Paris 2011: Anticipated Major A320neo Orders Will Likely Mean Good News for CFM’s Leap-X Engine
Major orders for the new CFM International Leap-X turbofan engine are due to be announced during the first four days of the Paris show, intensifying the ba

Major orders for the new CFM International Leap-X turbofan engine are due to be announced during the first four days of the Paris show, intensifying the battle with Pratt & Whitney to power the Airbus A320neo. “We’re set for this to be one of our best shows ever,” said the company.

Pratt & Whitney won all but one of the early engine competitions with its PW1100G geared turbofan, securing firm orders for 480 engines from Lufthansa, ILFC and IndiGo. Just before the show opened, however, CFM launched the Leap-X orderbook with a deal for 60 engines from Virgin America for its 30 A320neos. The airline was an existing CFM customer, but is understood to have selected the Leap-X only after the engine manufacturer met tough performance guarantees.

With Airbus predicting that A320neo orders would top 500 aircraft by the end of the show and 1,000 by the end of the year, the engine competition is being particularly hard-fought.

Speaking just before the show began, CFM vice president Chaker Chahrour attacked Pratt & Whitney for spreading “myths and propaganda” about the Leap-X that claimed it would run hotter than the PW1100G because its direct-drive fan system would require higher turbine entry temperatures. “We absolutely dispute this,” he told AIN. “The Leap X-1A will run at exactly the same temperature as today’s CFM56, which remains on-wing for 40,000 hours, the equivalent to around ten years of operations.”

Olivier Savin, also CFM v-p, admitted that the recent critical decision to increase the fan diameter of the Leap engine by two inches, to 78 inches (to meet Airbus’s demand for an equivalent fuel burn to the PW1100G), has driven changes to the rest of the engine. “But we weren’t yet at design freeze,” he said. “This is part of a normal design process. The fan is now at its optimum diameter.”

Although the change has added some weight to the Leap engine, the bigger fan increases bypass ratio from 10:1 to 11:1, bringing a corresponding 2 percent reduction in fuel burn. Both engines now offer a 15-percent improvement in fuel burn over existing A320 powerplants, enabling Airbus to offer them with fuel-burn parity.

“Customers are putting reliability at entry into service as their highest priority,” said Savin. He insisted the Leap-X, although a new engine, benefits from mature technologies developed in the GE90 and GEnx programs. “We’ll also have 800 million hours of highly reliable CFM experience by service entry,” he said.
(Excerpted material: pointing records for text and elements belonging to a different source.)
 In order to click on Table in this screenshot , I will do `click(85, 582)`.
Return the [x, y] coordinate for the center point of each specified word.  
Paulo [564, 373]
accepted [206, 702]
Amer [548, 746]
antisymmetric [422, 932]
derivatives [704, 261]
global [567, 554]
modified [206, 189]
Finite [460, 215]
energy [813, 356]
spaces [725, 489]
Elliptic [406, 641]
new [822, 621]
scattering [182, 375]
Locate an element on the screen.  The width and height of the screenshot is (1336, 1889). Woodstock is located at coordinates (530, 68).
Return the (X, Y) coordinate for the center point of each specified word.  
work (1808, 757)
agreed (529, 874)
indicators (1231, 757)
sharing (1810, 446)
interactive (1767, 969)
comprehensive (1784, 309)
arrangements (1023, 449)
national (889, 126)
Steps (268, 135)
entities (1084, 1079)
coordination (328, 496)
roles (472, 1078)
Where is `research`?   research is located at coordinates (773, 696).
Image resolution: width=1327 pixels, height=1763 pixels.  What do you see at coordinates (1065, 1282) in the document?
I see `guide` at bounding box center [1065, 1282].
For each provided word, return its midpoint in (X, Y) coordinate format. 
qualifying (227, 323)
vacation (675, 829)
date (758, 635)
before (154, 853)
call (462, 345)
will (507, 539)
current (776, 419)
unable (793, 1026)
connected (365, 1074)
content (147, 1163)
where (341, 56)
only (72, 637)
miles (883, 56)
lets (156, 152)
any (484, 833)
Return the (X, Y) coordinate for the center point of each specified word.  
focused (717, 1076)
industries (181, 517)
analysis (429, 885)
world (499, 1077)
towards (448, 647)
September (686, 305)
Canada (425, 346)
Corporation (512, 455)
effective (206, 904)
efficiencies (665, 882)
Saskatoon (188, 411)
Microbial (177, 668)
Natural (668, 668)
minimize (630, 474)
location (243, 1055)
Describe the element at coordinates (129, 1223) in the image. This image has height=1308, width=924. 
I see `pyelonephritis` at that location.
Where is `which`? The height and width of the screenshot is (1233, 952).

On the question of what Boeing will do to compete with the A320neo, Chahrour said CFM is in constant discussions with the airframer. “We have a new engine if they want to go with a new aircraft, and we can re-engine the existing 737. Boeing knows it will eventually have to come out with a new aircraft, probably by 2019. We want to do whatever is right for them.”

If Boeing elects to re-engine the 737, CFM could either offer a smaller version of the Leap-X or apply Leap-X technology to the existing CFM56-7BE, the latest development of the engine now powering the 737, due for entry into service this month.

Despite the global recession, CFM president and CEO Jean-Paul Ebanga predicted that the global single-aisle fleet will double by 2030, to 23,550 aircraft, equivalent to $400 billion worth of engine business. The manufacturer currently holds a backlog of around 5,600 engines and this year has sold 680 engines worth $6.8 billion.

Ebanga said that even in a year of “headwinds” caused by the rise in oil prices, the tsunami in Japan and Middle East unrest, demand remains strong. “The next 20 years look very positive,” he added.

The Leap-X program is ahead of schedule with testing of the second development core having begun in May, a month earlier than scheduled. “So far we’ve had outstanding results,” Savin said.

Testing of the third and final versions is planned to begin in early 2013, with the first engine test later in the year. Certification is set for 2015 and service entry a year later.